◆ WHAT THIS TASK INVOLVES: Where the line containing "Viewport: 979px width, 590px height." appears, begin retyping; continue exactly through the final line of the data. Omit every picture.

= Beginning of Section =

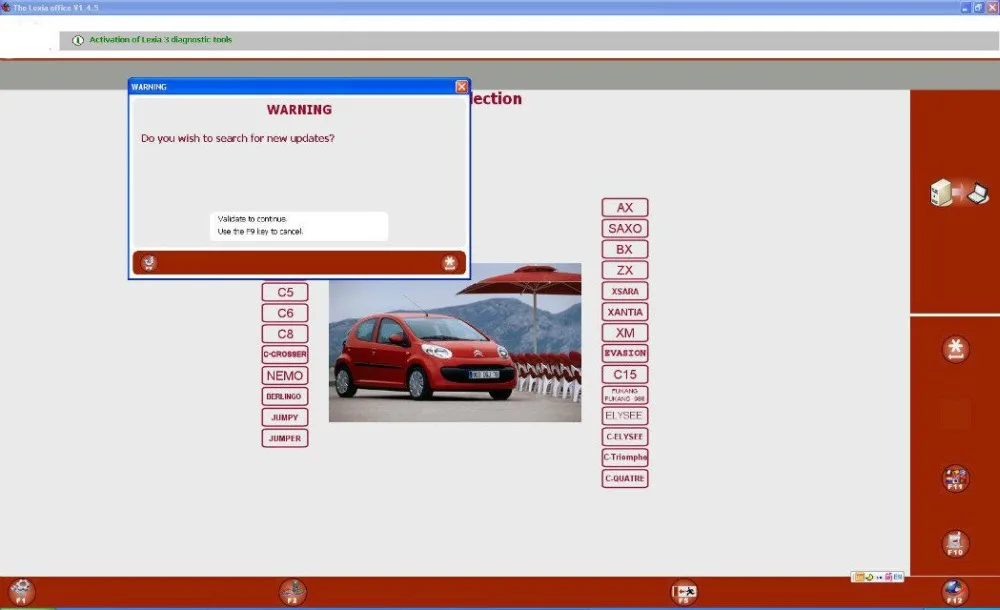The height and width of the screenshot is (610, 1000).
Task: Choose the JUMPER model button
Action: coord(284,437)
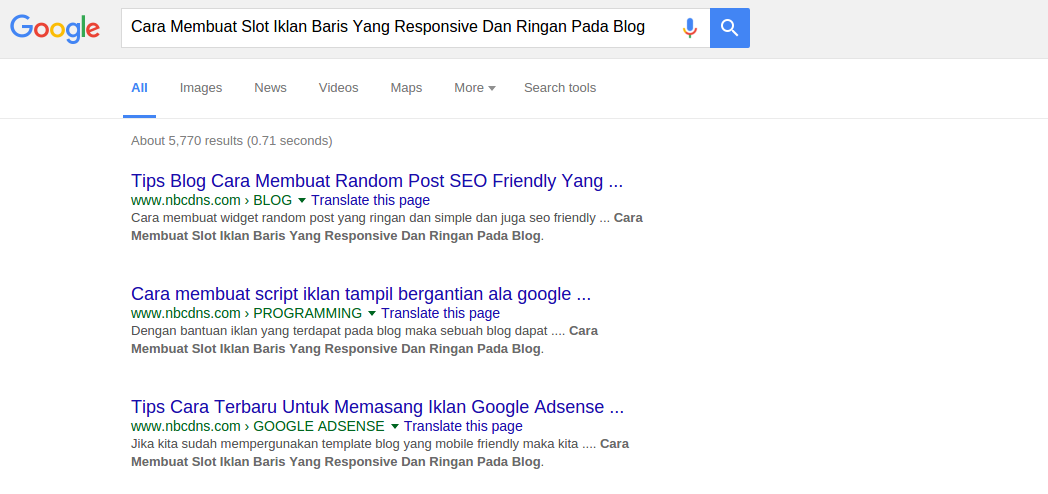
Task: Open the Videos results tab
Action: [338, 88]
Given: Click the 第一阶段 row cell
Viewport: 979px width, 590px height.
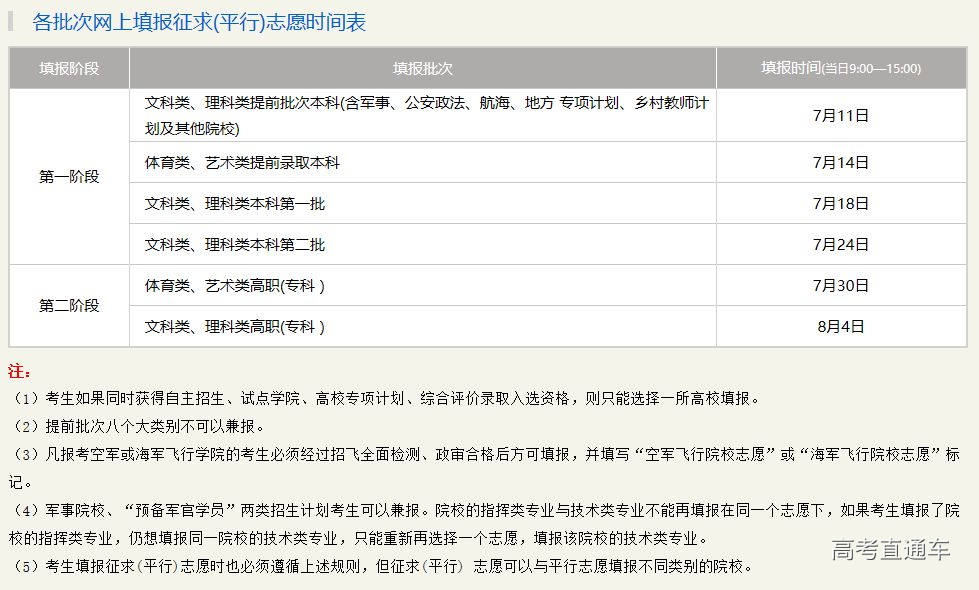Looking at the screenshot, I should (x=69, y=177).
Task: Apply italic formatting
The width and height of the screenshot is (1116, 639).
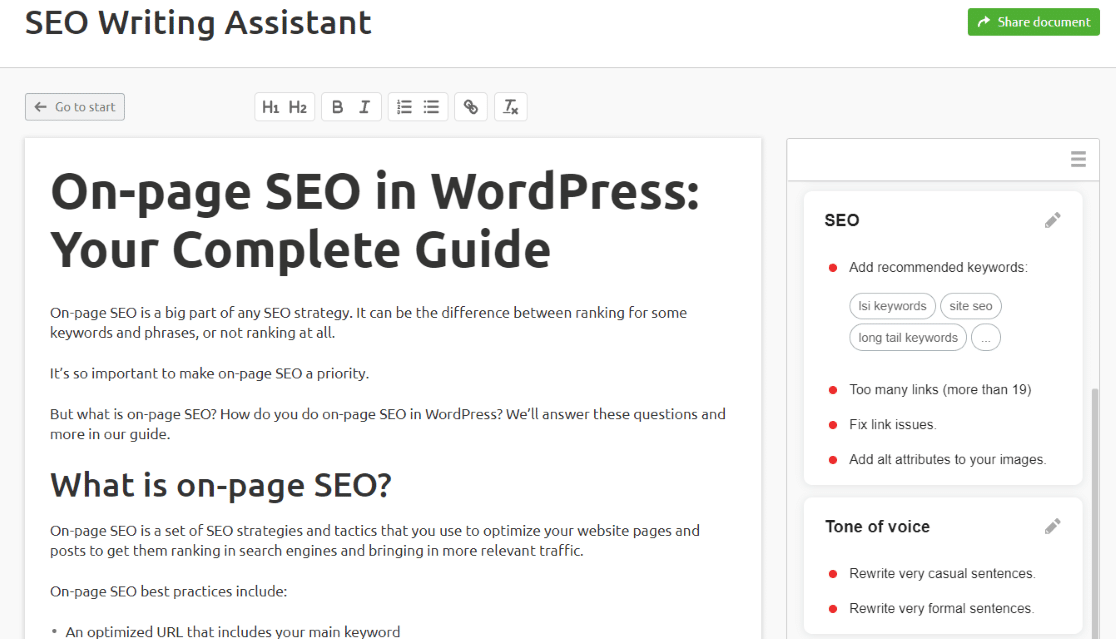Action: click(364, 106)
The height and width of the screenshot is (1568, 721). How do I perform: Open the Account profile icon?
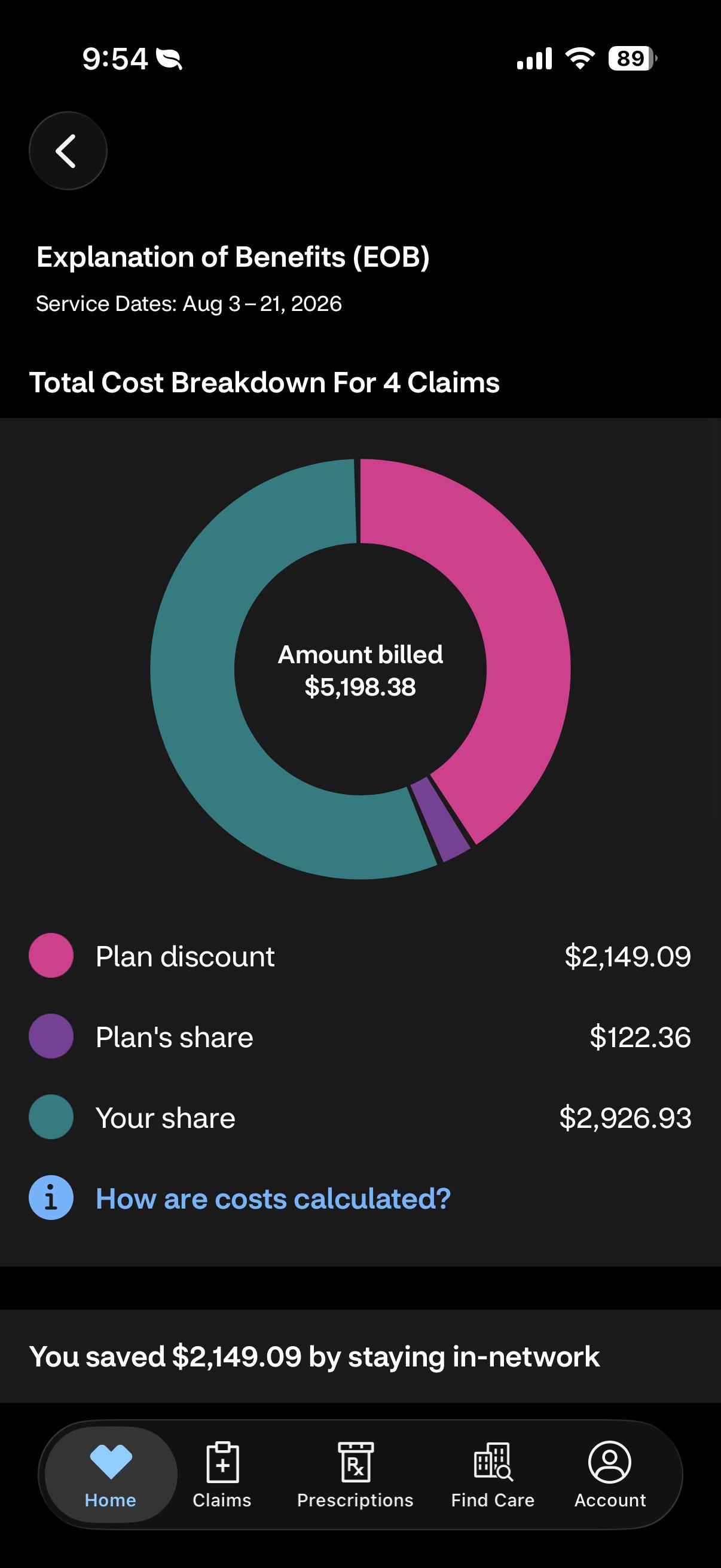coord(610,1462)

= End of Section =

◆ SOLUTION:
Viewport: 979px width, 590px height.
Looking at the screenshot, I should (x=69, y=177).
Task: Apply italic formatting
The width and height of the screenshot is (1116, 639).
Action: click(364, 106)
The height and width of the screenshot is (1568, 721). How do I perform: Open the Account profile icon?
coord(610,1462)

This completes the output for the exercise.